I had a moment last week during a recitation discussion for my course on the U.S. health care system that brought into drastic relief for me the tension between my pre-med aspirations and my current infatuation with health care systems. It occurred during a discussion of the apparently-controversial “health care warranties”.
In brief, here’s how a warranty in health care would work. Analogous to the warranty you might receive for your car or new iPad, a provider would issue a warranty to a payer or patient, guaranteeing a certain health outcome following a procedure. Of course, it’s not really a guarantee as much as an agreement to cover the costs if something goes wrong. Rather than being reimbursed for every procedure they do (even those which they must do to fix complications that they caused), providers would be paid a set amount, which means if costs rise above that set amount, they eat the difference. A layperson-friendly description of health care warranties can be found in this New York Times article, and a more technical model and historical background can be found here.
As soon as our instructor raised the topic, an outspoken doctor in the class immediately raised her hand and said indignantly, “Warranties ruin the patient-doctor relationship.” People are not cars, she said, and a warranty in health care would only commoditize human life, reduce patient trust in doctors, and give patients unrealistic expectations, leading them to place all blame on the doctor when something goes wrong. And given the inherently uncertain nature of medicine, a warranty-like guarantee is unrealistic. “Doctors,” she declared, “have already taken the Hippocratic Oath to do their best, and a health care warranty would only bring the profit motive in.”

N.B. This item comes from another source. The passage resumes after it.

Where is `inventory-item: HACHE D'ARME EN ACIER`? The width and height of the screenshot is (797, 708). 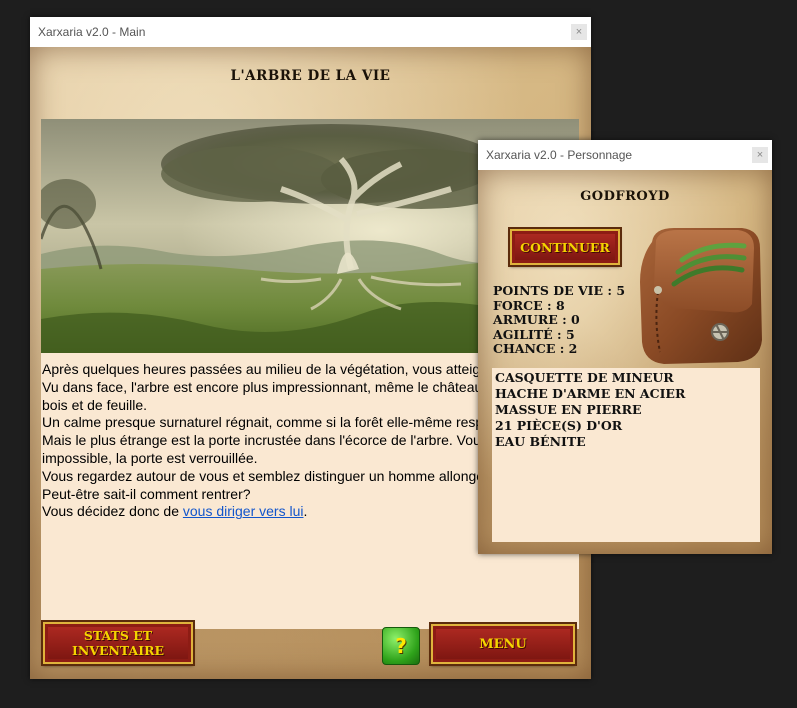
inventory-item: HACHE D'ARME EN ACIER is located at coordinates (590, 394).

It was at this point that I raised my hand. “First of all, I’m not a doctor,” I began tentatively. “But I feel like we can overlay warranties and other incentives onto the practice of medicine without distorting the patient-doctor relationship. I’m sure that many doctors have taken the Oath to heart and practice with the best intentions, and we could simply accept their pledge and leave it at that—but judging from the current state of our health care system, that’s not good enough. My position stems from the assumption that at least some doctors can do better, and that these doctors need those additional incentives.”

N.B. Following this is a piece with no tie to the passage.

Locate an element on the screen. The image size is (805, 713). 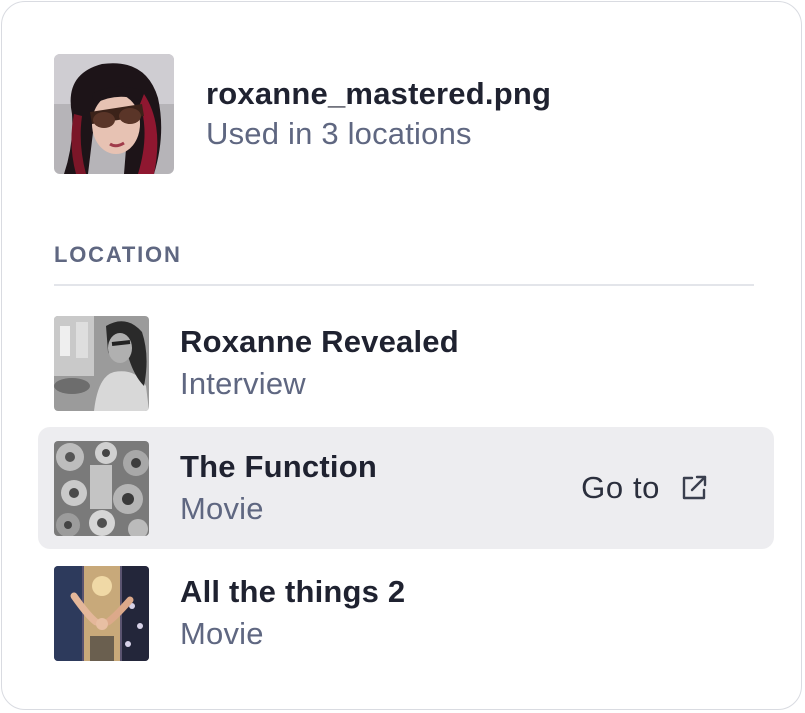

Plus, it’s not just about the doctors. It’s about putting pressure on health care managers to get their act together, to invest in scrutinizing their current models of care delivery, and to implement best practices that squeeze out as much patient safety and value as possible.
Yet despite my best rhetoric, the doctor was not swayed, and in that moment I became acutely aware of the tensions surrounding someone in my position—self-proclaiming to be interested in medicine but lacking clinical experience; fascinated by health care management despite many doctors’ distaste of the subject.
“Maybe it’s just the label ‘warranty’ that turns us off,” our instructor postulates as he concludes our discussion. That realization reminds me of an exchange I had with my own research mentor two years ago, when he suggested I investigate “P4P4P” (Pay-for-Performance-for-Patients) as a way to encourage rural Chinese patients to accept eye care.
“I feel like dangling financial incentives in front of poor rural patients undermines their inherent motive to be healthy,” the still-naïve, social-justice-promoting me had whined. Amused, my mentor directed me to a piece written by Kevin Volpp, a professor at Wharton who is one of the foremost champions of P4P4P. “Some people have somewhat amorphous moral or ethical reservations about paying people to take actions that it is felt they should take on their own,” Volpp writes. But in a prior paper, Volpp and co-authors had found that patient opinions regarding P4P4P were influenced by the framing of the question, with more people responding positively when P4P4P was framed as “rewards” rather than as “punishments”. The bottom line, I believe, is that we have to look at the evidence.
For P4P4P, turns out the evidence is mixed. Some studies have indeed shown significant short-term effects in changing patient behaviors such as smoking cessation and weight loss. But evidence is lacking on long-term effects, and may even suggest that once financial incentives are removed, patients revert to their old behaviors, and in some cases to even “worse” behaviors than they had before. As my psychology professor Barry Schwartz would complain, “Psychologists have known [about this phenomenon] for decades, and it’s time for policymakers to start paying attention and listen to the psychologists a little bit, instead of economists.”
(A subsequent focus-group study we carried out in China revealed that rural patients hated the idea of P4P4P, and the idea was scrapped.)
As for “health care warranties”, similarly the evidence base is slim. The promise of warranties have been extolled in popular blogs and news sources such as here, here, and here. But as for peer-reviewed evaluations, I could find about one study in Pubmed evaluating warranties for a single procedure. Until that evidence base comes out, all I’m going to have are my abstract rationalizations of how things should work—without the clinical experience to inform those rationalizations.
And as such, I can only humbly say that this pre-med still has a lot to learn.